Member of the New Jersey General Assembly from the 16th district
- In office January 11, 1994 – January 8, 2008
- Preceded by: John S. Penn
- Succeeded by: Denise Coyle

Personal details
- Born: October 9, 1957 (age 68) Somerville, New Jersey, U.S.
- Party: Republican
- Spouse: Susan Bateman
- Education: Ithaca College (BA) Seton Hall University (JD)
- Occupation: Attorney

= Kip Bateman =

American Republican Party politician

Christopher "Kip" Bateman (born October 9, 1957) is an American Republican Party politician, who served in the New Jersey Senate from 2008 to 2022, representing the 16th Legislative District. He previously served in the New Jersey General Assembly from 1994 to 2008, also in the 16th district.

==Personal life==
He was born in Somerville, New Jersey to Raymond Bateman, who represented the 16th district in the New Jersey Senate in the 1960s and 1970s, and was the Republican candidate for Governor of New Jersey in 1977, losing to incumbent Brendan Byrne. Bateman graduated from Somerville High School, and received a B.A. in 1980 from Ithaca College in Political Science and History and was awarded a J.D. in 1987 from the Seton Hall University School of Law. He lives in the Neshanic Station section of Branchburg Township, and is married with four children: Chris, Joe, Stephanie, and Katie.

==Political career==
===Somerset County politics===
Bateman served on the Branchburg Township Committee from 1983 to 1988 and was its Mayor in 1986. He then served on the Somerset County Board of Chosen Freeholders from 1988 to 1994 and was its Director in 1992. After being elected to the New Jersey General Assembly, Bateman was appointed to the Task Force to Study Homeowner Associations from 1996 to 1997 and the Delaware and Raritan Transportation Safety Study Commission from 1995 to 1996.

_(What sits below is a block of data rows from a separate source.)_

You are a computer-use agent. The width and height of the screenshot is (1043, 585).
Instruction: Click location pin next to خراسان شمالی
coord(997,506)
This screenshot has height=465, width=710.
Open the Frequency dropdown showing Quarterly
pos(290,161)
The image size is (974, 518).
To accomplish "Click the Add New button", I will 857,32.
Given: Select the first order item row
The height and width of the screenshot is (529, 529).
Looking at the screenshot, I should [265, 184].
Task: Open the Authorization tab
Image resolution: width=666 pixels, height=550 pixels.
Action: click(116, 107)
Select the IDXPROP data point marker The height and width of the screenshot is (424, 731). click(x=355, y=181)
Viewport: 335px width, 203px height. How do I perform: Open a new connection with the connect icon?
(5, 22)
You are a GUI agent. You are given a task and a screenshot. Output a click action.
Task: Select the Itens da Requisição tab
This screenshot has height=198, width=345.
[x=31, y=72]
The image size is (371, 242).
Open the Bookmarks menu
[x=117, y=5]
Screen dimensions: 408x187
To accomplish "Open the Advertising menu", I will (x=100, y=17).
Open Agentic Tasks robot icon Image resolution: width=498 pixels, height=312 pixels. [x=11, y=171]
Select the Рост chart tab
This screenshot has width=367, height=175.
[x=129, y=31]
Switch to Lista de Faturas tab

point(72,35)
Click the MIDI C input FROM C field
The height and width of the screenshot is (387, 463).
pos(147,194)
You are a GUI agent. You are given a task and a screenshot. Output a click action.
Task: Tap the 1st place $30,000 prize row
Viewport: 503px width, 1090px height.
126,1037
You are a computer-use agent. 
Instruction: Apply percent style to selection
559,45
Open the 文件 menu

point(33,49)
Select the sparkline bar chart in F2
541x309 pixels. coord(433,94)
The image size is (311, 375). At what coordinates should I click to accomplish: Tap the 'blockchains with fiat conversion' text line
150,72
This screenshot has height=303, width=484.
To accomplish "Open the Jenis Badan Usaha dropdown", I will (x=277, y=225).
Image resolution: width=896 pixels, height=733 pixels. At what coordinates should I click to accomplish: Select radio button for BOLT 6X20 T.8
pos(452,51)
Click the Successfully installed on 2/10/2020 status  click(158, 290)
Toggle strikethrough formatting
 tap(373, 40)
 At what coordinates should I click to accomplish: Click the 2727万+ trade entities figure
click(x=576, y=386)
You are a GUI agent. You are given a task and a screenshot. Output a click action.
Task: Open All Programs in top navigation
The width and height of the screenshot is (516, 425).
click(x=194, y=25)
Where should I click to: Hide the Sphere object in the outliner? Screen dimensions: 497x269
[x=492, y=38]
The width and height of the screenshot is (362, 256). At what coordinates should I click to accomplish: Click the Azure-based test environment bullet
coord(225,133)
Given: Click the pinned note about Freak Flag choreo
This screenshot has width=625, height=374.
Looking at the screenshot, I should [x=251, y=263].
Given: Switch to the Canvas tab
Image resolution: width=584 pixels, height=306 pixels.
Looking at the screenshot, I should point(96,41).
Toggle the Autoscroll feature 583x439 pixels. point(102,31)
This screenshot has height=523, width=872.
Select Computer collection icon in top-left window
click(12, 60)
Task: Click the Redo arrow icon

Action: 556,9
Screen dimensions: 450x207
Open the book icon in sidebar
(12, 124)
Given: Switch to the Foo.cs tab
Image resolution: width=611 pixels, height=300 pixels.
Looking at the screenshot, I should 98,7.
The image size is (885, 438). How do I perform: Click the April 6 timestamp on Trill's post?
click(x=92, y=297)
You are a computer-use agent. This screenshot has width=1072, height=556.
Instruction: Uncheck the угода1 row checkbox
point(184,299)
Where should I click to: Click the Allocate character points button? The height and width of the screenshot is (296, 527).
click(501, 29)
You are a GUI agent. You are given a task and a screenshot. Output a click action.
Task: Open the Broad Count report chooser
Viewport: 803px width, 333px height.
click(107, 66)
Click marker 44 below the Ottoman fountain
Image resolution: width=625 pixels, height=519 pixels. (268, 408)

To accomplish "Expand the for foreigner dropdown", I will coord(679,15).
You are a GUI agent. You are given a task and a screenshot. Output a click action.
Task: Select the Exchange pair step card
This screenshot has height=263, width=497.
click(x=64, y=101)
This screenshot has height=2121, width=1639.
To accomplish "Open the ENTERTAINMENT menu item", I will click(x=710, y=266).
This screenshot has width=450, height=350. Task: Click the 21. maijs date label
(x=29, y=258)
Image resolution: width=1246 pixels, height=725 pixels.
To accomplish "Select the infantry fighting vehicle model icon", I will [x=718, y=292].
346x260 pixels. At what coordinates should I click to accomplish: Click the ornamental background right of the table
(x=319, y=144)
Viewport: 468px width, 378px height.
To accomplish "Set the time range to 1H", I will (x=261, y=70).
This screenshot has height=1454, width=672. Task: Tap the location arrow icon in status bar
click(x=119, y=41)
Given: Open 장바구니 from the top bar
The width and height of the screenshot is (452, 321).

===New Jersey State Assembly===
Bateman served in the New Jersey General Assembly from 1994 to 2008, where he was the Assembly's Assistant Republican Leader from 2004 to 2005, was the Assistant Republican Whip from 2002 to 2003, the Majority Whip in 1996 and was the Assistant Majority Whip from 1994 to 1995. Bateman served in the Assembly on the Commerce and Economic Development Committee, the Financial Institutions and Insurance Committee and the Legislative Services Commission.

===New Jersey State Senate===
In the 2007 legislative elections, Bateman won the State Senate seat of retiring Senator Walter J. Kavanaugh. Prior to the 2011 redistricting, the 16th district consisted of most of Somerset County. Following the 2011 redistricting, towns in northern and eastern parts of Somerset (including Bridgewater) were removed, and were replaced by a portion of Hunterdon County, and the Democratic towns of South Brunswick and Princeton. This made the 16th district a swing district. He fended off a challenge by Democrat Maureen Vella by defeating her by 9 points in 2011. His 2013 election winning margin was larger as he defeated Christian Mastondrea by 20 points.

During the 2019 budget fight, Democrats defied Governor Phil Murphy and passed a budget without his proposed millionaire's tax. Bateman was one of six Republicans to vote for the budget.

On January 27, 2021, Bateman announced that he would be retiring and not run for re-election to the State Senate in 2021.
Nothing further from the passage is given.